• What you will do
Resume the passage on rubber seeds as a by-product of rubber production, continuing from its final sentence.

The rubber tree Hevea brasiliensis is indigenous to the Brazilian Amazon region and is widely cultivated in Malaysia, India, Indonesia and Thailand (Lourith et al., 2014; Reshad et al., 2015). Hevea trees are mainly cultivated as a natural source of rubber, which is used in various products. Rubber seeds are an abundant by-product in rubber plantations, with annual production between 136–2000 kg/hectare (Zhu et al., 2014); however, only 25% of rubber seeds are used for seeding and the residual 75% are wasted (Indonesian Directorate Generale of Plantation 2010). Therefore, the full utilisation of rubber seeds can provide a significant source of additional revenue from rubber production.
The composition of fresh rubber seeds is 42–48% shell and 52–60% kernel (Reshad et al., 2015). The dry matter of the kernel contains 40–50% oil and 17–20% protein (Ikwuagwu et al., 2000; Widyarani et al., 2017).

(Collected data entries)
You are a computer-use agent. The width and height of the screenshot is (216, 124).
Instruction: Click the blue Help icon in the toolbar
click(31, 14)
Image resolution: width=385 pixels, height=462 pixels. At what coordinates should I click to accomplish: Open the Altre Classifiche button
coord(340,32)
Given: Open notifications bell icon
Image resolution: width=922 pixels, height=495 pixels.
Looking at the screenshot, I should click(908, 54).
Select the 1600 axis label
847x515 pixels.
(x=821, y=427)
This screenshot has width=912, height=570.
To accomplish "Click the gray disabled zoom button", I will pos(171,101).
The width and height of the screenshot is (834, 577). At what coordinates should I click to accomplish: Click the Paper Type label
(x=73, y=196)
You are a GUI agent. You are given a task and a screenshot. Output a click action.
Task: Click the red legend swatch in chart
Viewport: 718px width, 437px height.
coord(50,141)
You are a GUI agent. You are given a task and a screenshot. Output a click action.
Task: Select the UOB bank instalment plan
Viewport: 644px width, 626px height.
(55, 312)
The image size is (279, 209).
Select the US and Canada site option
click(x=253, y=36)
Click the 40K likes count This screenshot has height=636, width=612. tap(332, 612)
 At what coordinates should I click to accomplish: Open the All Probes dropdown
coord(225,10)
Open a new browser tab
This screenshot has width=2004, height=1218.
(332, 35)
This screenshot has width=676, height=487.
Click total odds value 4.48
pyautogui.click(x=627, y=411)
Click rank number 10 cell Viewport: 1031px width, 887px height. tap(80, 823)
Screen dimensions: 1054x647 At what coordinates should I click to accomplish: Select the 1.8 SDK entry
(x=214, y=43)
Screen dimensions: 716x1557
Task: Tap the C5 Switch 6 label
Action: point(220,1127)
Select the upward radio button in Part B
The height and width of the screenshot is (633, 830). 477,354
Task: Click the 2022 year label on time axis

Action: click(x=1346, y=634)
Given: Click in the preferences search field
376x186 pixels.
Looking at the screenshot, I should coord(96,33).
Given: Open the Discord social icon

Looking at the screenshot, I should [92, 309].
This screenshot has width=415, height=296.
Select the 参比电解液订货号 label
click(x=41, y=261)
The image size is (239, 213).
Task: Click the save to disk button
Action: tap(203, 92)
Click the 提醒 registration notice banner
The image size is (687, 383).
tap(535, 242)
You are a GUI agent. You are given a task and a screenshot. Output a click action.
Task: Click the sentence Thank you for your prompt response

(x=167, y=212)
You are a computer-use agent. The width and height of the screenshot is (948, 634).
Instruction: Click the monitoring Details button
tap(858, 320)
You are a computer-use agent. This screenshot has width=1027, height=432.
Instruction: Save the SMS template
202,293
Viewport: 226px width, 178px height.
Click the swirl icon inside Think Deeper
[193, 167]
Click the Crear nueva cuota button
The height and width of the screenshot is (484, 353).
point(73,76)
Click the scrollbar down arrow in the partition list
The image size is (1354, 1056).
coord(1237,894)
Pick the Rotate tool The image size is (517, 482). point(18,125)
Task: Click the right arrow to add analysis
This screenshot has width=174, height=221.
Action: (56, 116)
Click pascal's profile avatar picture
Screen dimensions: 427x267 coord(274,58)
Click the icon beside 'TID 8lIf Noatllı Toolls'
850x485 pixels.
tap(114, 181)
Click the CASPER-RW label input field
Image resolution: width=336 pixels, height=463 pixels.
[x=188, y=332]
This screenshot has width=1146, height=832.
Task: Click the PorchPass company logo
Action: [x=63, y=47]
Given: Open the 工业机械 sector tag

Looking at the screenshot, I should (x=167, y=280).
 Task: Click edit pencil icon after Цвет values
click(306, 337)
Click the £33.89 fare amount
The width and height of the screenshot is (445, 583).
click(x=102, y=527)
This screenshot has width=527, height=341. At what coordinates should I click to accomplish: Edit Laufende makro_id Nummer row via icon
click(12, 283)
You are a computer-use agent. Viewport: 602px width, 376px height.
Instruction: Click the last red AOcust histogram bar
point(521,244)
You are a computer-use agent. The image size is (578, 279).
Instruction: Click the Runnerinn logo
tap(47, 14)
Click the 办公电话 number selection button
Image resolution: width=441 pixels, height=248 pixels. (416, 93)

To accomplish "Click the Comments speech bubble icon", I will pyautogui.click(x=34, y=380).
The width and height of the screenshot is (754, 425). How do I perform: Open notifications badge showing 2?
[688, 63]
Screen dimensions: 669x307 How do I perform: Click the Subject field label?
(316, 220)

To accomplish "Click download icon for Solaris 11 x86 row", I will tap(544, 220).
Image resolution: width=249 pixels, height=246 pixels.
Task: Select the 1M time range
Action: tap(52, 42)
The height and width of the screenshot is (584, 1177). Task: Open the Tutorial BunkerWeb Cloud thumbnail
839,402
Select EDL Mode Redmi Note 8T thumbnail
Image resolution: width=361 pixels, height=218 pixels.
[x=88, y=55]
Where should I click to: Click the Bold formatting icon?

• Response area
Several studies have investigated the use of rubber seed oil to produce biofuels (Reshad et al., 2015; Sai Bharadwaj et al., 2019; Samart et al., 2019). Rubber seed oil applications in production of cosmetics (Chaikul et al., 2017; Lourith et al., 2014), alkyd resin (Ikhuoria et al., 2007) and polyurethane resin (Bakare et al., 2010) also merit attention. Mechanical pressing and solvent extraction are two common methods to separate oil from rubber seeds. Santoso et al. (Santoso et al., 2014) reported that a maximum 31.88% oil yield can be obtained by hydraulic pressing. Higher yields (43.00–49.36%) could be obtained by using n-hexane as a solvent for extraction (Onoji et al., 2016; Reshad et al., 2015). Alternative oil separation methods like supercritical carbon dioxide extraction produced lower yields, ranging from 21.47–33.65% (Lee et al., 2013; Mohd-Setapar et al., 2013). Widyarani et al. (Widyarani et al., 2014) demonstrated that the aqueous enzymatic extraction yielded an oil recovery as low as 34%.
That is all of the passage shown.